外国人労働者の生活を直撃する給与未払い問題が静岡県内で発覚した。ベトナムや南米出身の外国人を雇用していた人材派遣会社「エルピースタッフ」(本社:東京都)が破産手続きに入り、元社員への11月分の給与が支払われていない疑いがある。未払い額は少なくとも数千万円規模に上るとみられている。
未払い問題が広がる影響
同社は2024年12月末に、資金繰りの悪化と債務超過を理由に雇用契約を解除し、11月分の給与が未払いになることを社員に通知した。現在、ベトナム人を中心とした元社員83人が給与未払いを訴え、磐田労働基準監督署や駐日ベトナム大使館に対応を相談している。また、同社は倒産時に国が賃金の一部を補償する「未払い賃金立て替え払い制度」を利用するよう社員に促しているが、実際の補償が行われる時期は未定だ。
社会に広がる衝撃と不安
同社が突然の破産を発表したことで、外国人社会には動揺が広がった。年末年始という時期も相まって、生活や将来への不安が増大している。特に、母国の家族への仕送りや旧正月(テト)を控えるベトナム人社員からは悲痛な声が上がっている。

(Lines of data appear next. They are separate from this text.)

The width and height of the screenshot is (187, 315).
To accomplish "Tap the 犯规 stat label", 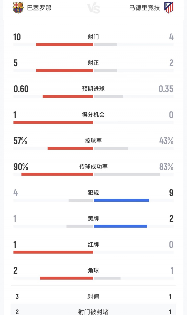I will pos(93,193).
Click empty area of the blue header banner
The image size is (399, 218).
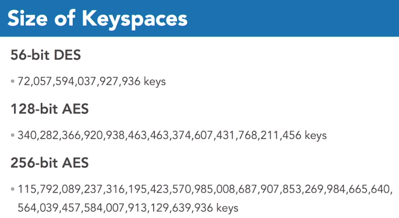coord(296,18)
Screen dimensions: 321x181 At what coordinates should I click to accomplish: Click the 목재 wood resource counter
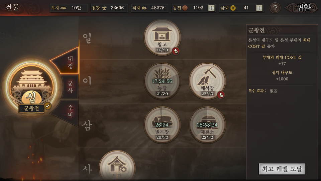69,8
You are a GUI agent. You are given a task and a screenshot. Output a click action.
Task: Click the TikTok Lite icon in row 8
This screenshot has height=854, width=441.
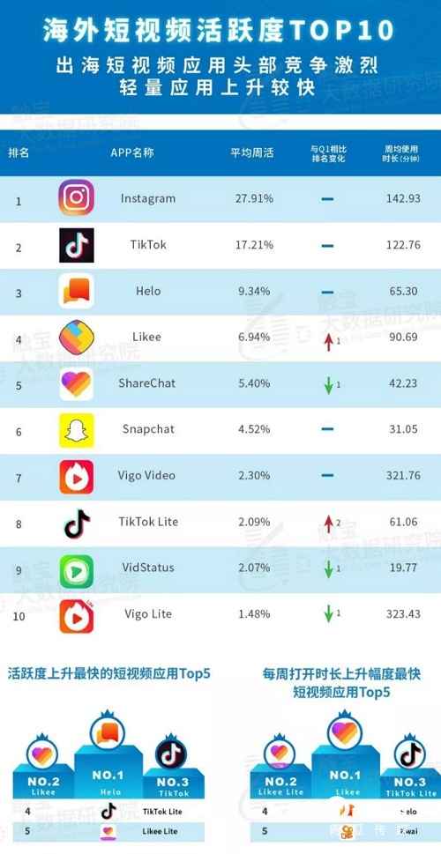click(x=77, y=523)
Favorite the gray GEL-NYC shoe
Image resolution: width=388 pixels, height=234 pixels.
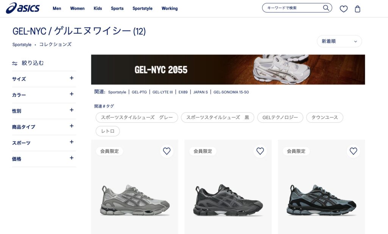(x=167, y=151)
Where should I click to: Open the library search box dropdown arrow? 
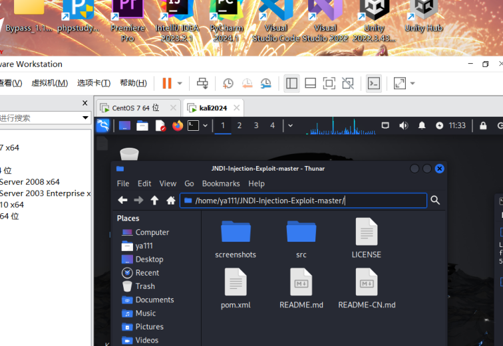coord(85,118)
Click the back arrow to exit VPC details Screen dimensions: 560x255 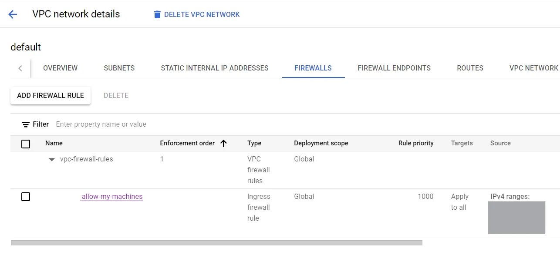pyautogui.click(x=12, y=14)
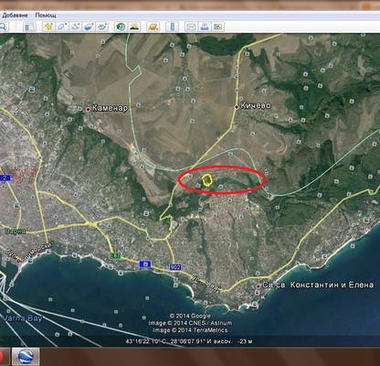
Task: Click the Add Image Overlay icon
Action: click(x=89, y=27)
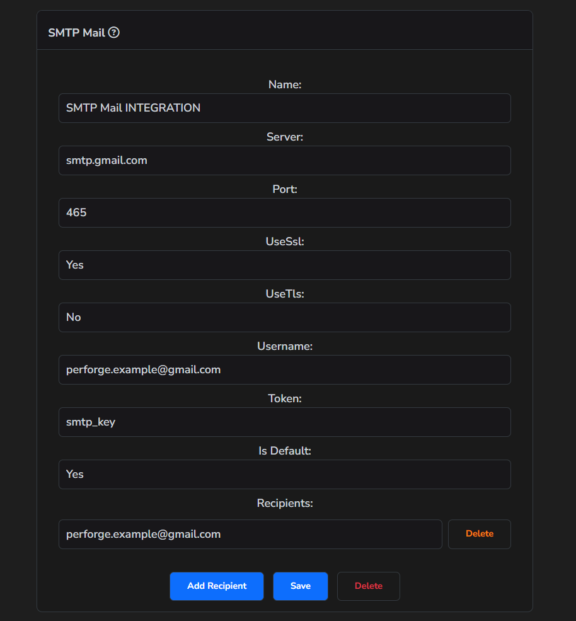Click the Token field showing smtp_key

pos(285,422)
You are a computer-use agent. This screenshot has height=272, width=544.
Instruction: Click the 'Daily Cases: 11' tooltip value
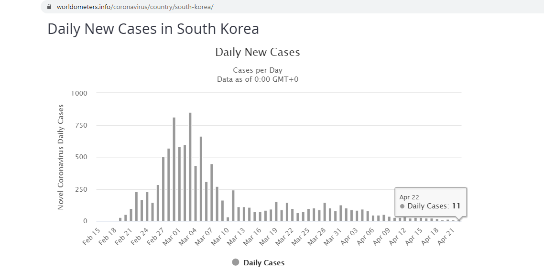click(430, 207)
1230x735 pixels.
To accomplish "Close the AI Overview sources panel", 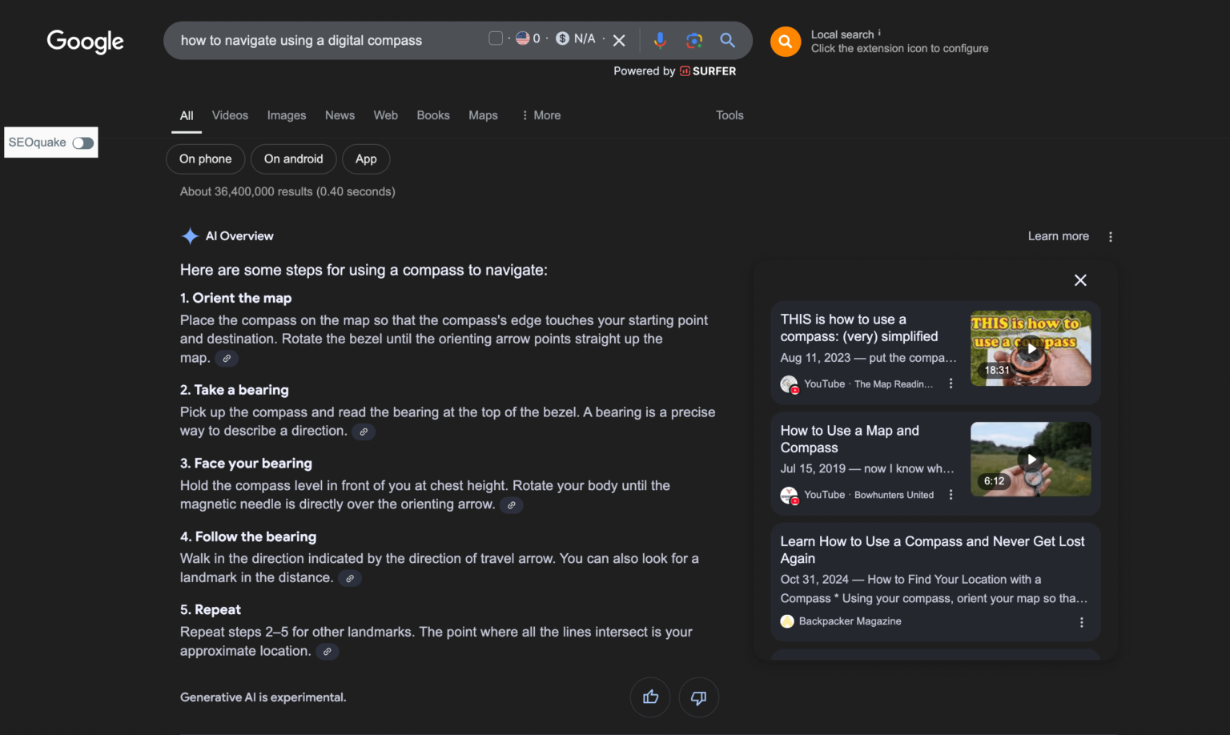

「信じられない。もっと早く知らせてくれれば準備ができたのに」といった不満が相次ぎ、一部の元社員は同社が提案する移籍先への転職を拒否する考えを示している。また、失業保険の申請に必要な離職票が未発行のままのケースも多く、再就職活動に支障をきたしている。
外国人労働者の支援が急務
給与未払いの問題は、外国人労働者にとって深刻な経済的打撃となっている。駐日ベトナム大使館では、リスト化された情報を基に再就職や生活支援を進める方針を示しているが、具体的な支援が実現するまでには時間がかかるとみられる。
今後、派遣会社が事業を愛知県の別会社に譲渡する予定であるが、未払い給与や社員の移籍問題がどのように解決されるのか注視されている。